4
votes

I'm trying to learn ARM assembly.

After writing this small Hello World program:

                .global _start

                .text
_start:         ldr     R1,=msgtxt      
                mov     R2,#13          
                mov     R0,#1           
                mov     R7,#4           
                svc     0               

                mov     R7,#1           
                svc     0               


                .data
msgtxt:         .ascii  "Hello World!\n"

                .end

I noticed I could remove the .text and .data directive, the program would work just as well.

I'm therefore curious : everything I read emphasized the fact that .text section is to be used for code and .data for data. But here, before my eyes, they seem to do nothing at all!

Therefore, if these are not used to hold code and data respectively, what is their true purpose?

2

2 Answers

5
votes

Those sorts of directives depend on what architecture you're building your program for, and they choose what memory section to assign to whatever code or data that follows. In the end, everything is just a string of bytes. After your program is assembled, the symbols/labels will be assigned different memory addresses according to what section they're in.

.text is generally allocated in a read-only memory section, most-suitable for code that isn't expected to change.

.data is typically a writable section of memory. I believe that it's quite common to put your string in .text right next to your code data if it isn't expected to change (or maybe the architecture has a similar read-only segment). I would say that the .data section is even avoided most of the time. Why? Because the .data section needs to be initialized—copied from the program binary into memory when the program starts. Most data that your program references can be read-only, and any memory that they need for operations is usually just allocated with the .bss segment, which allocates a section of uninitialized memory.

There are some advantages of mixing code and data in the same section, such as easy access to the address of the data with a relative offset from the PC register (address of the code being executed).
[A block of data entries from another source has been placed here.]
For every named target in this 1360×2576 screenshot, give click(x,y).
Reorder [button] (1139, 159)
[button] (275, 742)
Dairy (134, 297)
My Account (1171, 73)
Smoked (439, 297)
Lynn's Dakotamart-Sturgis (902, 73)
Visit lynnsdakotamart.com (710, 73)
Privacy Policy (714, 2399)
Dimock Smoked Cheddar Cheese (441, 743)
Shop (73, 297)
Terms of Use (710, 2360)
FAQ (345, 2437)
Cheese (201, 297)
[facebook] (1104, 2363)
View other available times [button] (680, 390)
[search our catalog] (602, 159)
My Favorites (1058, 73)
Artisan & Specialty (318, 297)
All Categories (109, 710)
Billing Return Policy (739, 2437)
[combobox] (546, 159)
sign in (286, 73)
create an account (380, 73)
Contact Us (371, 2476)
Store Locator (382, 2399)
Then of course there are the disadvantages, in that if you try to modify read-only memory, you'll end up with at the very least your actions ignored, and the program might trigger an exception and crash. All very architecture-specific, and the safest bet is to keep code in segments meant for code, and data/allocations in segments meant for data.

It's all very specific to what your program is targeting. For example, the Game Boy Advance had a 256KB "slow" memory region, a 32KB "fast" memory region, and then the read-only "ROM" region (the game cartridge data) which can be several megabytes, and assemblers used these memory sections:

.data or .iwram  -> Internal RAM (32KB)
.bss             -> Internal RAM uninitialized
.ewram           -> External RAM (256KB)
.sbss            -> External RAM uninitialized
.text or .rodata -> Read only ROM (cartridge size)
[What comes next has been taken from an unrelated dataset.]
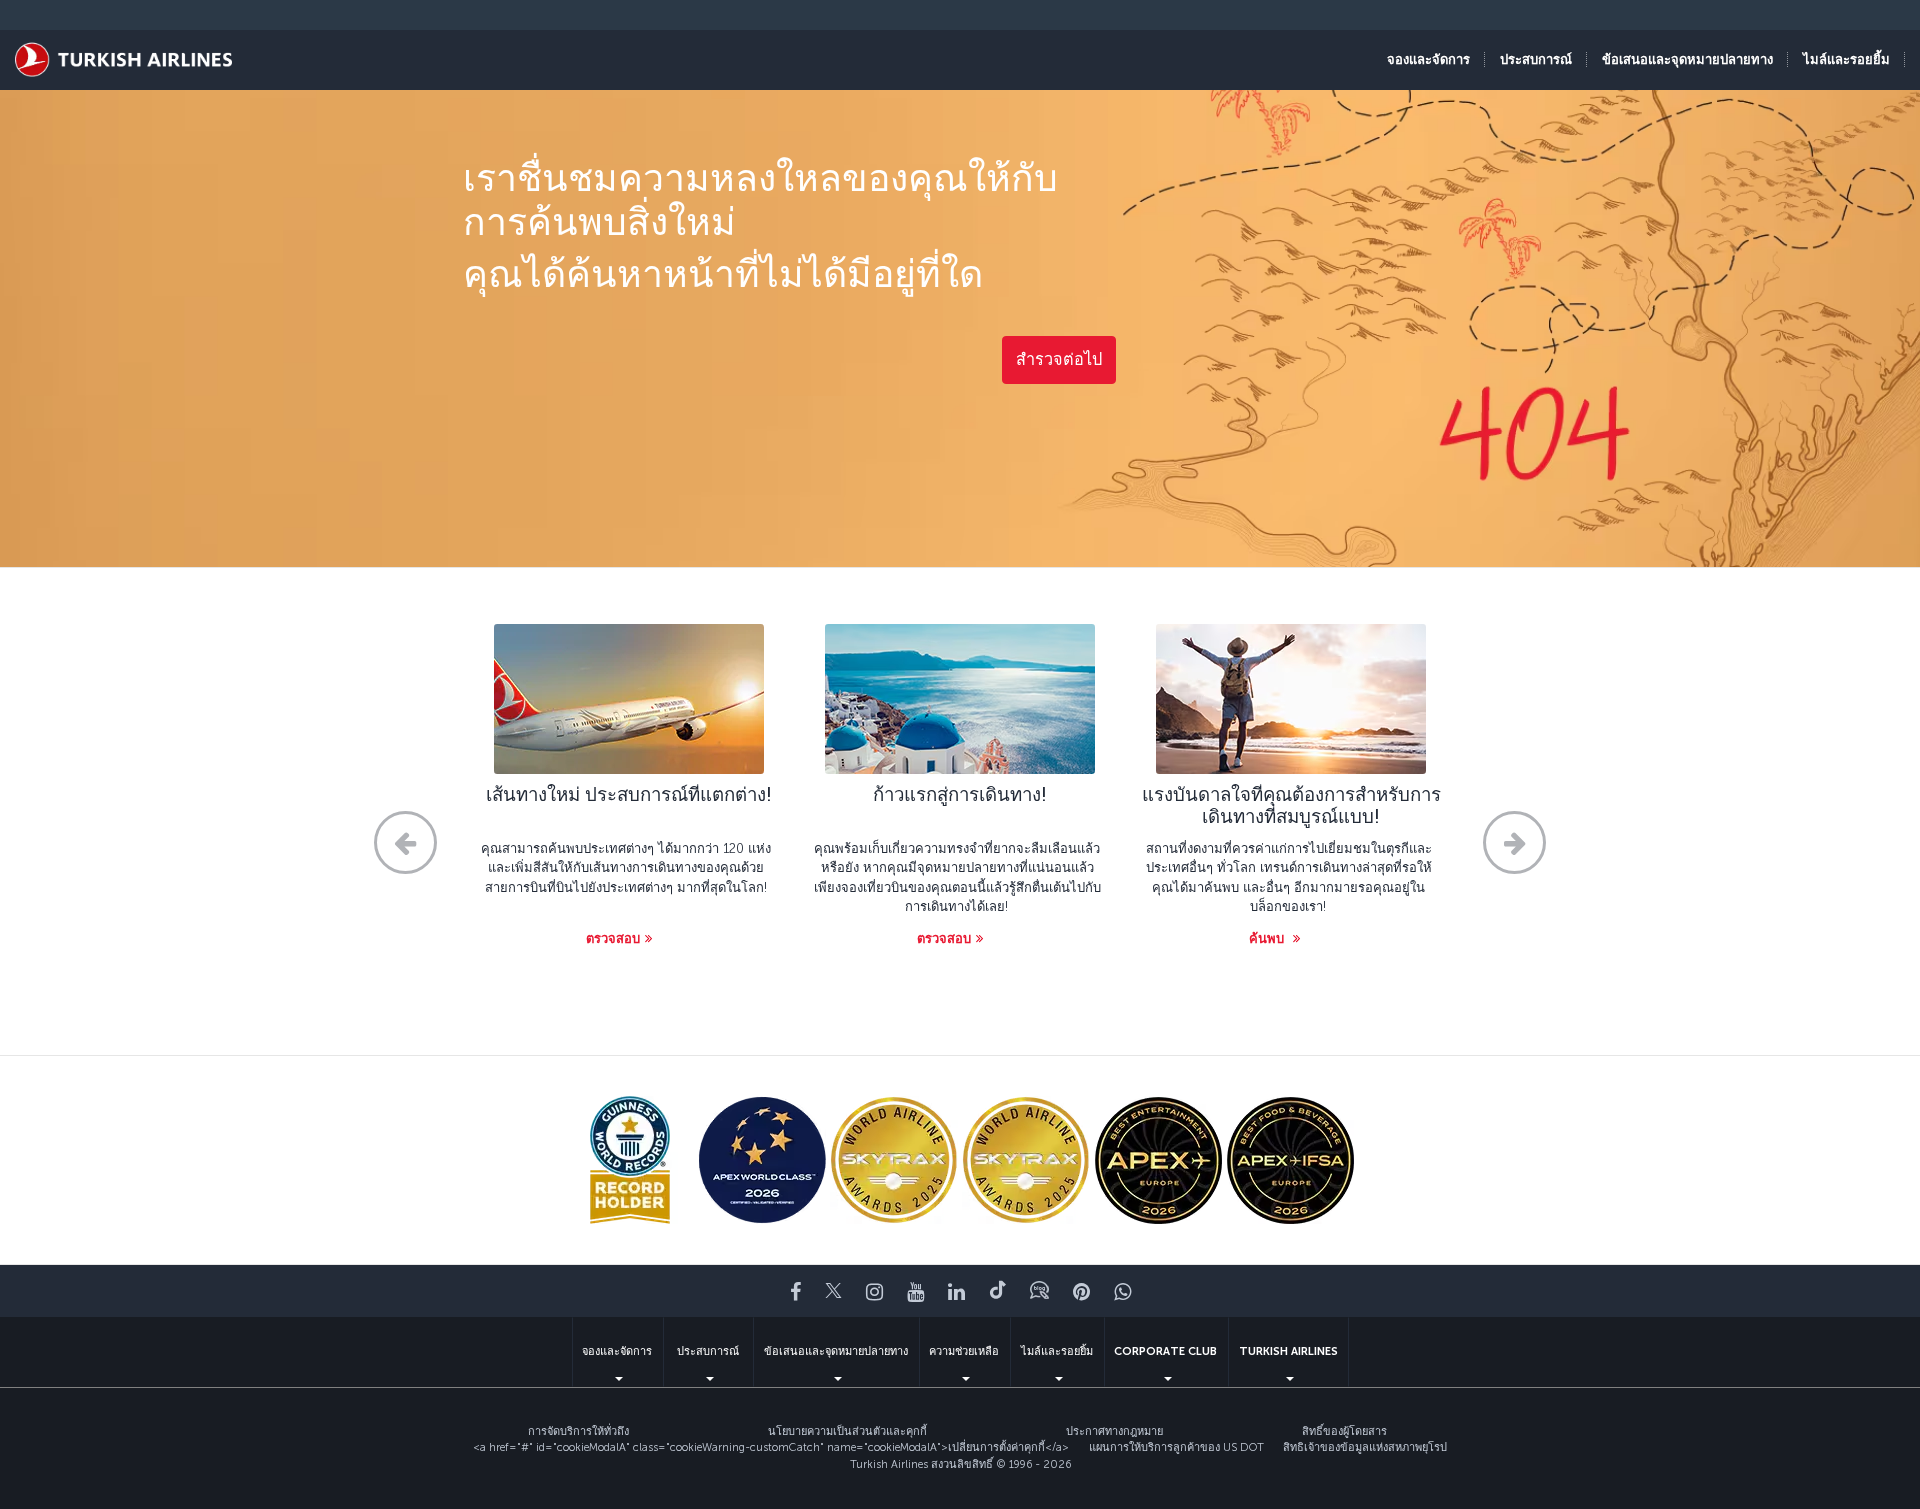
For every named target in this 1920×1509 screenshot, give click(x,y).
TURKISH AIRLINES (1288, 1351)
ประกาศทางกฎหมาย (1114, 1431)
To give another example, the SPC-700 (SNES sound chip) had 64KB of readable and writable memory that was used for everything, but the first 256 bytes of it had faster access (the "zero page"). In this theoretical case, .data and .text would be assigned to the same memory region--that is, they would not be allocated in the zero-page, and they both share the same memory. There would be a custom segment for the zero-page, and the difference between .text and .data would be very little - just a way to distinguish which symbols in the assembled program point to "data" and which symbols point to program code.

3
votes

GAS (like most assemblers) defaults to the .text section, and your read-only data still works in .text

Everything is just bytes


You can do echo 'mov r1, #2' > foo.s and assemble+link that into an ARM binary (with
gcc -nostdlib -static foo.s for example). You can single-step that instruction in GDB.

(Without a sys_exit system call your program will crash after that, but of course you could do that too still without any directives.)

The linker will warn that it didn't find a _start symbol (because you left out the label itself, not to mention the .globl directive that told the assembler to make it visible in the object file's symbol table.

But GNU binutils ld's default is to use the start of the .text section as the ELF entry point.

Most sections other than .text aren't linked into executable memory by default, so having _start: in .data would normally be a problem.


Read-only data should normally go in the .rodata section, which is linked as part of the TEXT segment anyway. So as far as runtime behaviour is concerned, placing it at the end of the .text section (by leaving out .data) is pretty much exactly equivalent to what you should have done.

What's the difference of section and segment in ELF file format

Putting it in .data leads to the linker putting it in a different segment that tells the OS's ELF program loader to map it read+write (and not execute).

The point of having a .rodata section separate from .text is to group code together and data together. Many CPUs have split L1d and L1i caches, and/or separate TLBs for data / instructions, so fine-grained mixing of read-only data with code wastes space in split caches.

In your case, you're not linking any other file that also have some code and some data, so there's no difference.